Wednesday, 13 November 2019

Accuracy no longer improving after switching to Dataset

I recently trained a binary image classifier and ended up with a model which was around 97.8% accurate. I created this classifier by following a couple of official Tensorflow guides, namely:

I noticed while training (on a GTX 1080) that each epoch was taking around 30 seconds to run. Further reading revealed that a better way to load data into a Tensorflow training run is by using a Dataset. So I updated my code to load the images into a dataset and then have them read by the model.fit_generator method.

Now when I perform my training I find that my accuracy and loss metrics are static - even with the learning rate changing automatically over time. The output looks something like this:

loss: 7.7125 - acc: 0.5000 - val_loss: 7.7125 - val_acc: 0.5000

Given that I'm training a binary classifier an accuracy of 50% is the same as guessing, so I'm wondering if there's a problem with the way I'm providing the images, or perhaps with the size of the dataset.

My image data is split like this:

training/
        true/  (366 images)
        false/ (354 images)

validation/
        true/  (175 images)
        false/ (885 images)

I was using ImageDataGenerator before with various mutations being performed, therefore increasing the overall dataset. Is my problem with the size of my dataset?

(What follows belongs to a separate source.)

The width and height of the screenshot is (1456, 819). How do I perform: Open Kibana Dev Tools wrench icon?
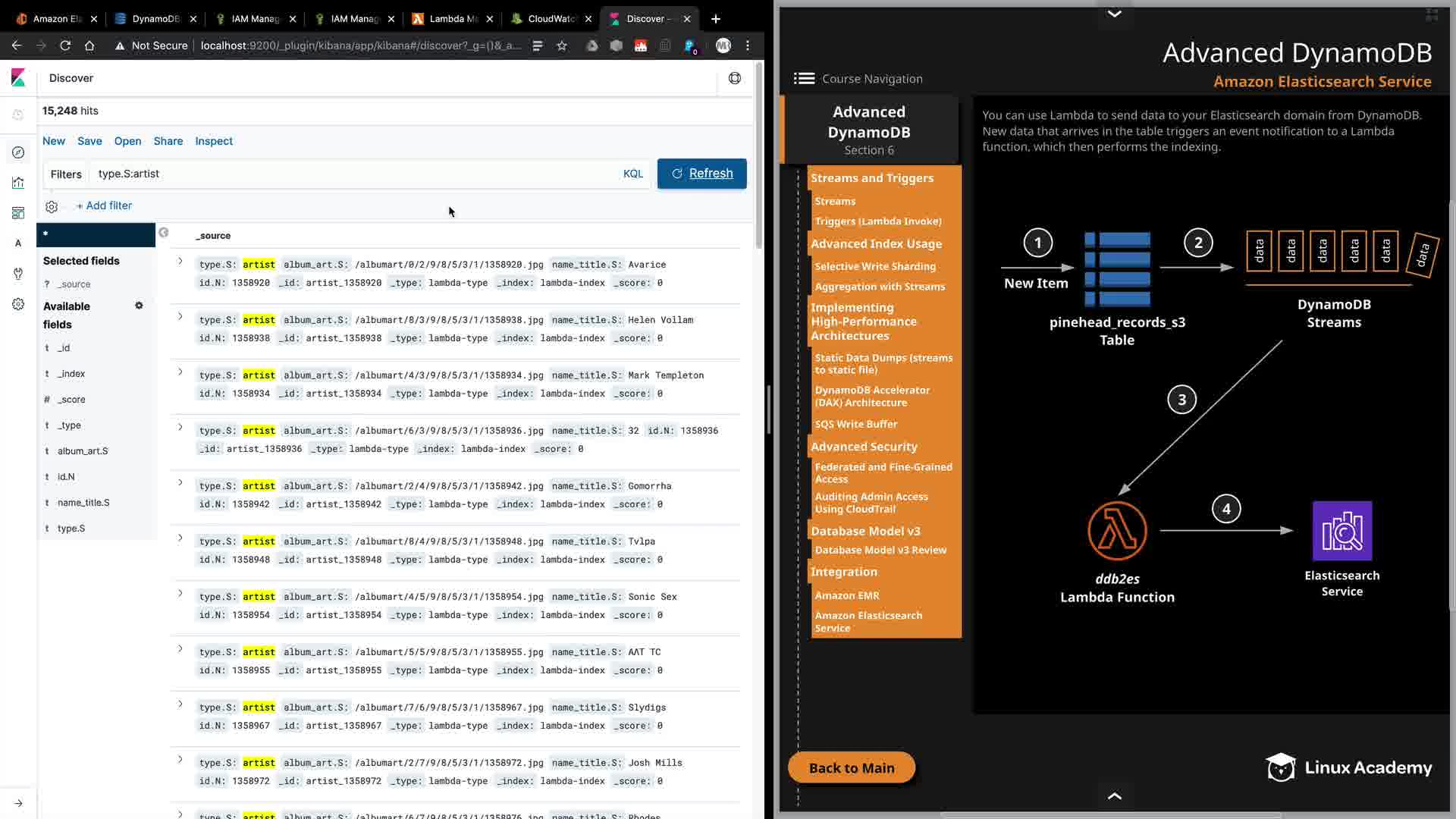(18, 274)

The application code I'm using is as follows:

import math

import tensorflow as tf
import os

from tensorflow.keras.optimizers import RMSprop
from tensorflow.keras.callbacks import EarlyStopping

import helpers
import settings

AUTOTUNE = tf.data.experimental.AUTOTUNE

assert tf.test.is_built_with_cuda()
assert tf.test.is_gpu_available()

# Collect the list of training files and process their paths.
training_dataset_files = tf.data.Dataset.list_files(os.path.join(settings.TRAINING_DIRECTORY, '*', '*.png'))
training_dataset_labelled = training_dataset_files.map(helpers.process_path, num_parallel_calls=AUTOTUNE)
training_dataset = helpers.prepare_for_training(training_dataset_labelled)

# Collect the validation files.
validation_dataset_files = tf.data.Dataset.list_files(os.path.join(settings.VALIDATION_DIRECTORY, '*', '*.png'))
validation_dataset_labelled = validation_dataset_files.map(helpers.process_path, num_parallel_calls=AUTOTUNE)
validation_dataset = helpers.prepare_for_training(validation_dataset_labelled)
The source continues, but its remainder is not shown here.